Elle se retournait de temps en temps dans une posture maladroite pour
regarder les images qui défilaient au-dessus d'elle.
Je me concentrais depuis un moment sur ma lecture quand le garçon
entra pour servir.
Tandis qu'il s'adressait à la jeune femme, celle-ci laissa la banquette
pour s'installer de l'autre côté de la table faisant face maintenant à
l'écran.
Je l'observai un moment sans qu'elle s'en aperçût, regardant sur ses
verres les éclats de lumière colorée qui s'y reflétaient.
Brusquement, est-ce une illusion, ou l'avais-je prononcé moi-même ?
J'entendis murmurer : "Superbagnères". Je me retournai pour regarder
l'image et je reconnus un pan de montagne sous des lambeaux de neige
d'été, un chalet sur son flanc, une combe et son petit lac bleu.
Ce bleu était sur le visage qui me faisait face, figé une seconde dans
une crispation confuse.

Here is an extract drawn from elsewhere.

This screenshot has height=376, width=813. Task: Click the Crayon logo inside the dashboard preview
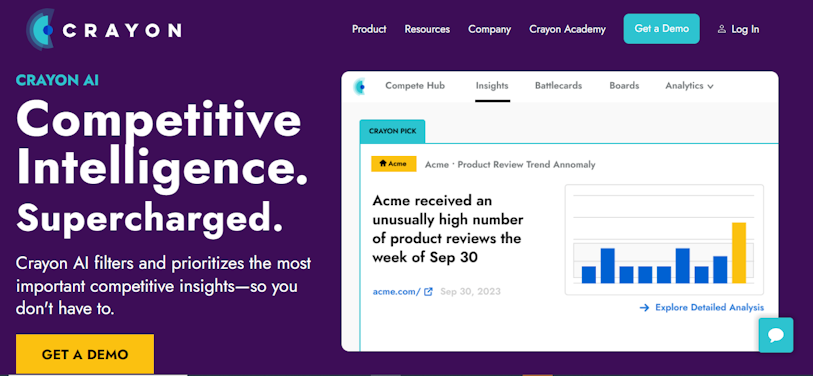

Alors les lunettes disparurent, l'ovale du
visage s'affina, le regard tourné maintenant vers moi se rida de ce
sourire que je retrouvais.
- Véronique !
- Jérôme !
Quinze années basculèrent, me ramenant brusquement sur l'écran, dans ce
paysage que je reconnaissais sans sa couverture de neige.
C'était Véronique, cette jeune-fille venue de si loin, qui m'avait
facilement trompé sur son âge, adroite à skier près de moi. Nous avions
passé ensemble un mois d'hiver dans ce lieu exceptionnel à ce moment de
la vie où tout est beau et quand on se dit les choses dans un simple
regard, une caresse sur une joue brunie par les vents de neige.